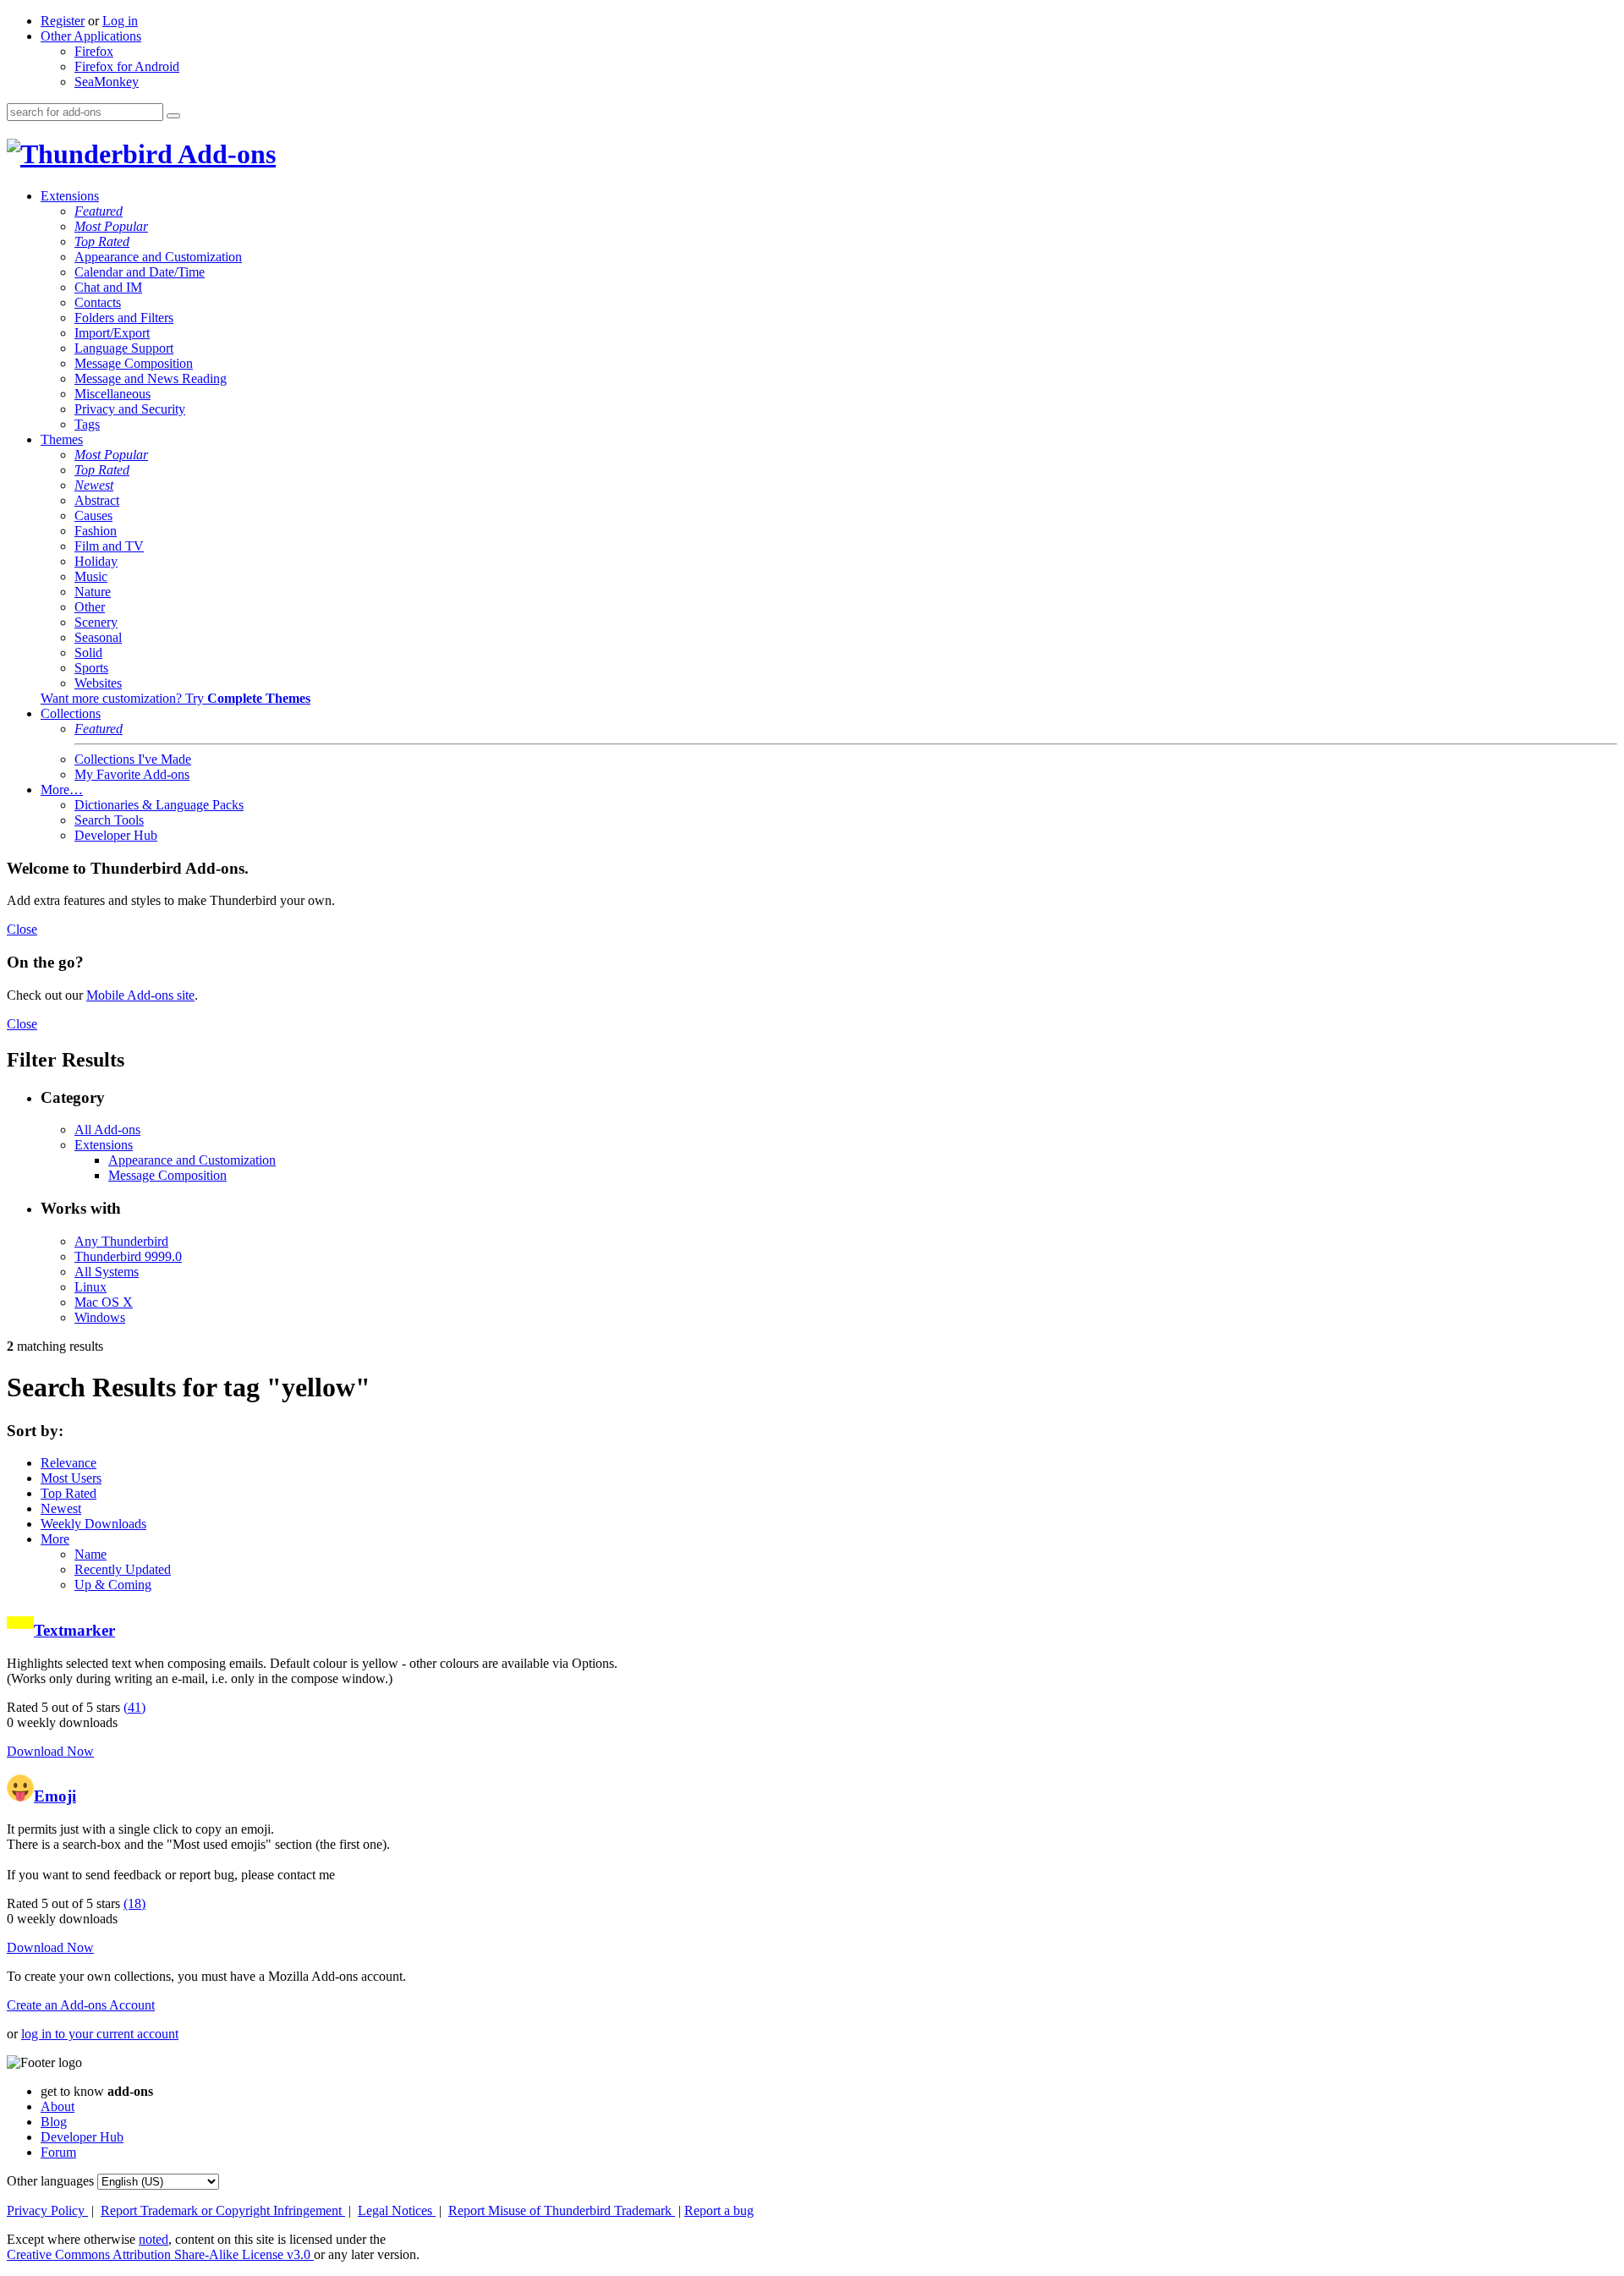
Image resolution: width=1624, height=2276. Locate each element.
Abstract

...

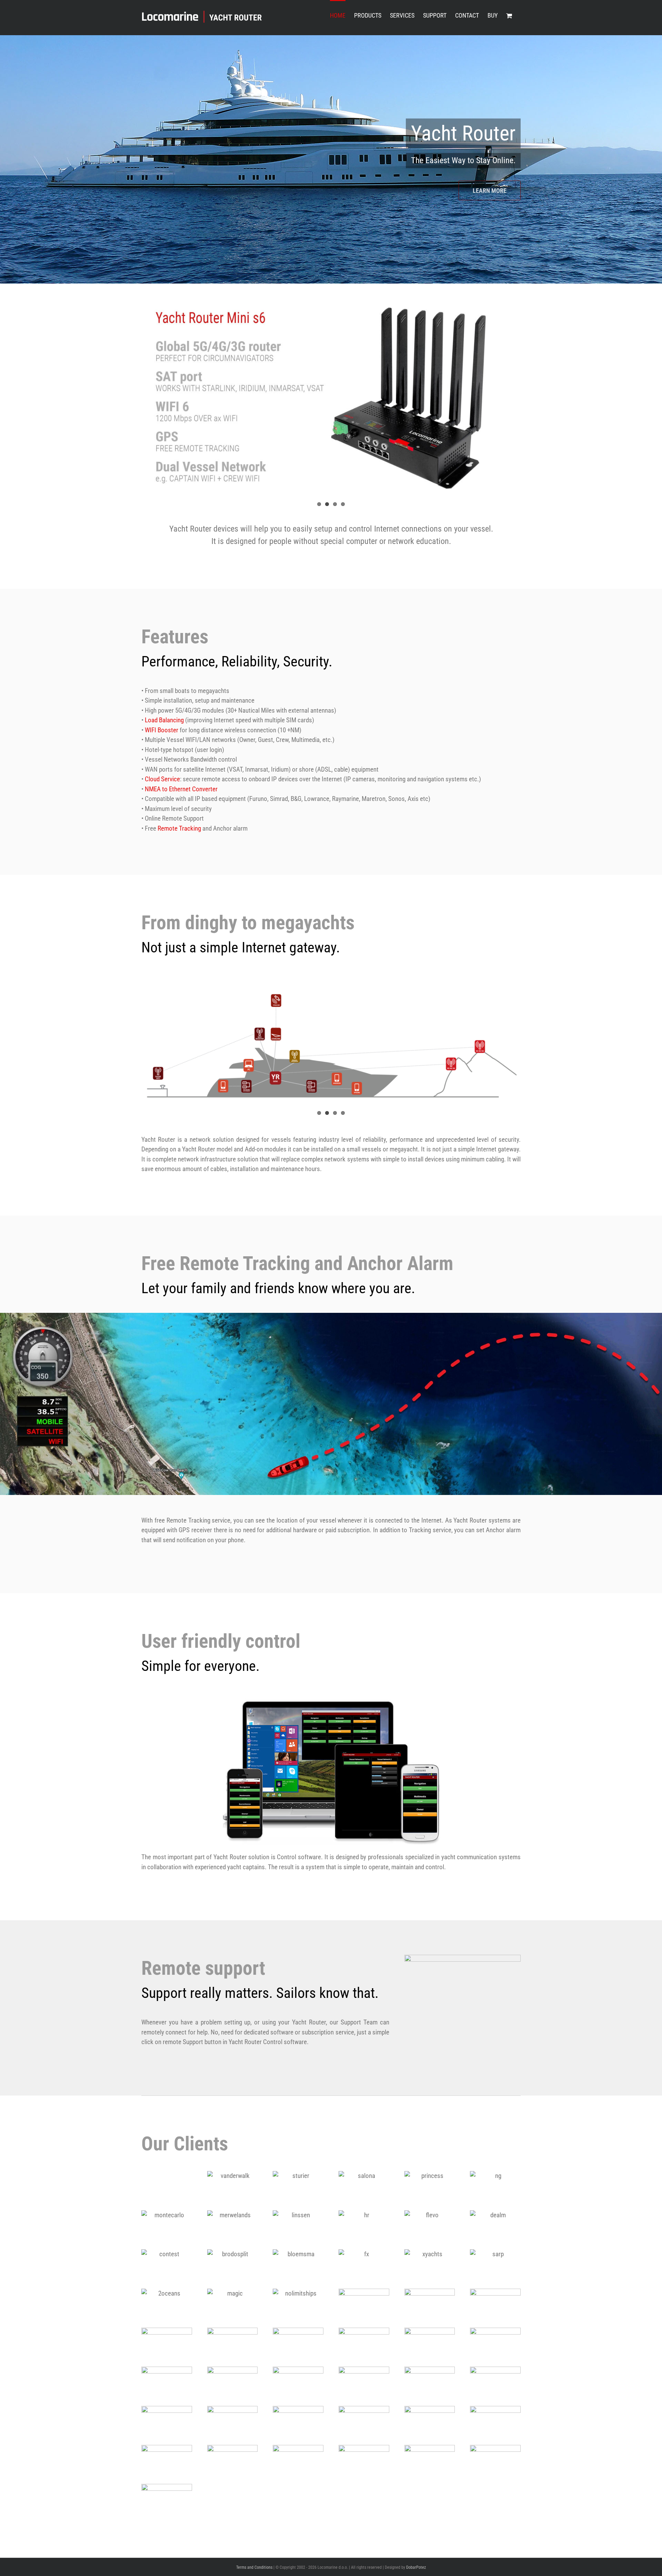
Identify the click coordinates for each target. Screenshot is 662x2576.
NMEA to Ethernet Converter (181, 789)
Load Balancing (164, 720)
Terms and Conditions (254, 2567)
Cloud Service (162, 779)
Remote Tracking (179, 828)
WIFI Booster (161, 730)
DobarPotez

- [Activity] If a line in the material above contains the word "each", copy it.

- [Answer area]
Image resolution: width=1624, height=2276. Locate each element.
Identify the click coordinates for each target. Screenshot is 662x2576.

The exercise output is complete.